[MATERIAL FOR THE TASK]
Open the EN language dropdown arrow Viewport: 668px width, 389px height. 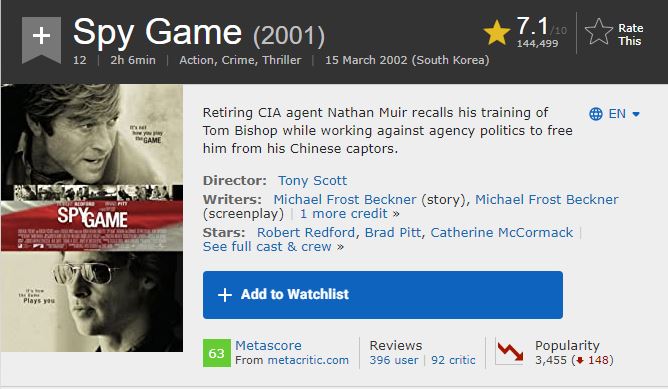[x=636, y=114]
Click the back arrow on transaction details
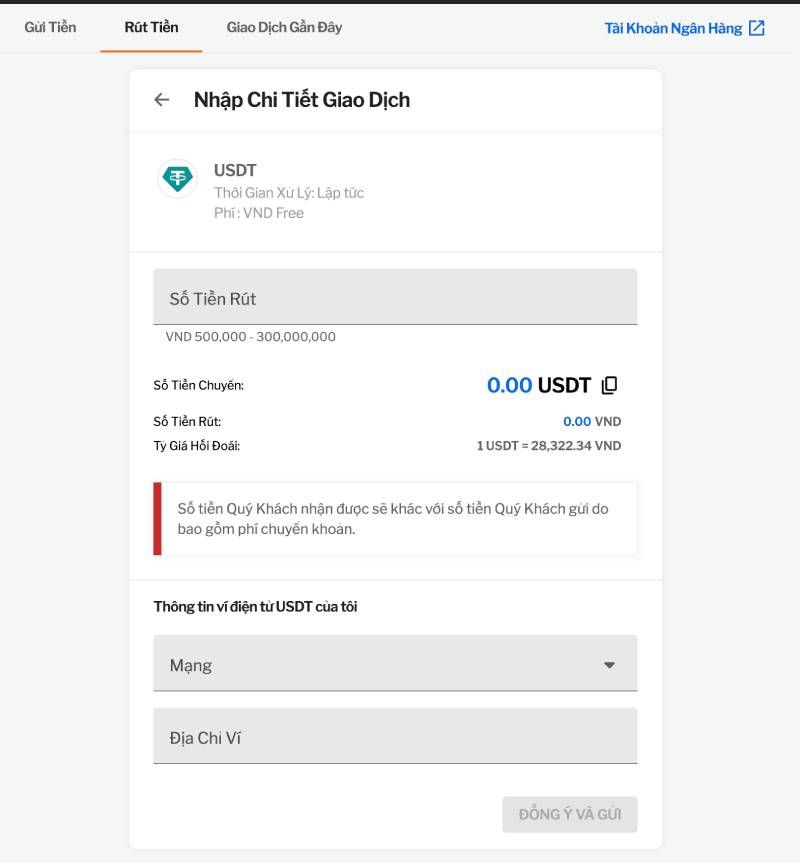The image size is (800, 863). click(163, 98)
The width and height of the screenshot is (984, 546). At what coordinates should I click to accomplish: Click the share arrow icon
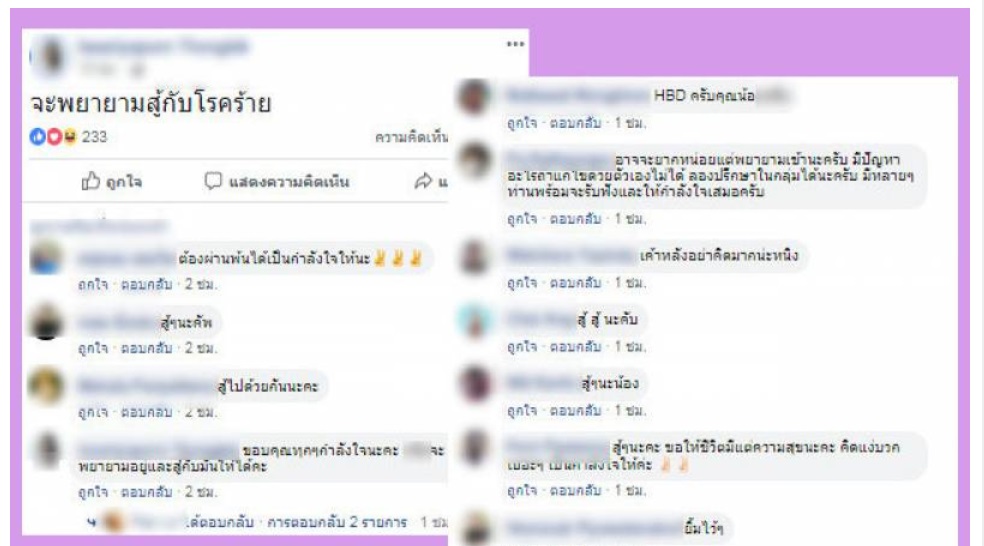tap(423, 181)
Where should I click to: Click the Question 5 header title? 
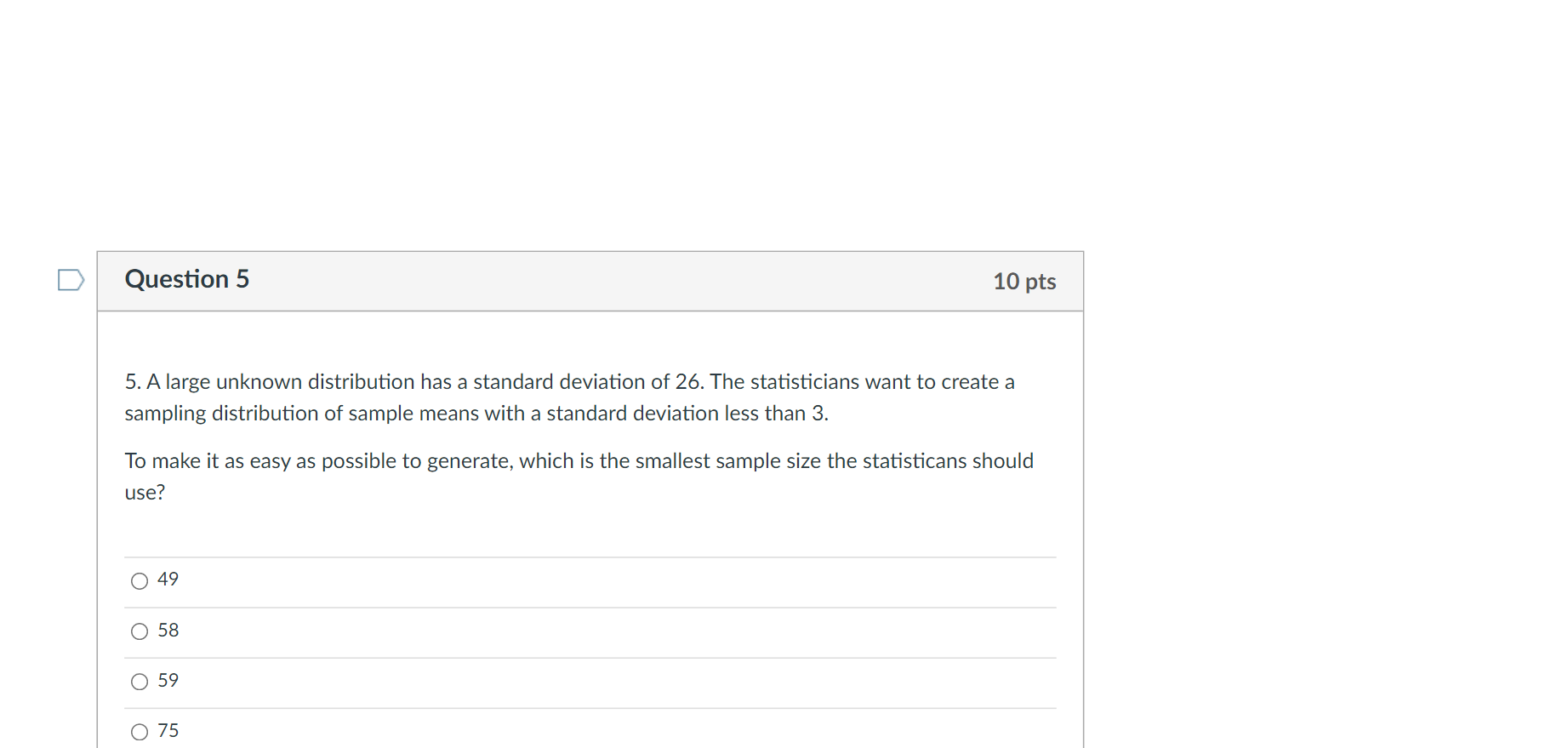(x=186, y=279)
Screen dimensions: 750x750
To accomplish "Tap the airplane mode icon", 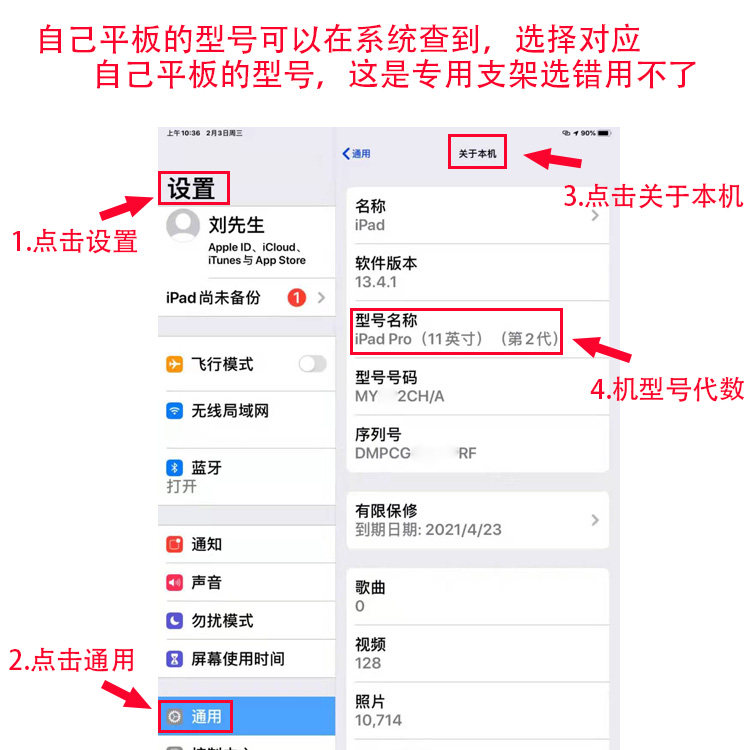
[/MATERIAL FOR THE TASK]
• **WHAT THE TASK REQUIRES**
The copy must start at the line containing "Click the back arrow on transaction details" and stop at the last line of the listing, both included, with every line exact and no pictures.

• **COMPLETED EXERCISE**
Click the back arrow on transaction details
The image size is (800, 863). click(163, 98)
The width and height of the screenshot is (984, 546). At what coordinates should I click to accomplish: Click the share arrow icon
tap(423, 181)
Where should I click to: Click the Question 5 header title? 
(x=186, y=279)
Screen dimensions: 750x750
To accomplish "Tap the airplane mode icon", 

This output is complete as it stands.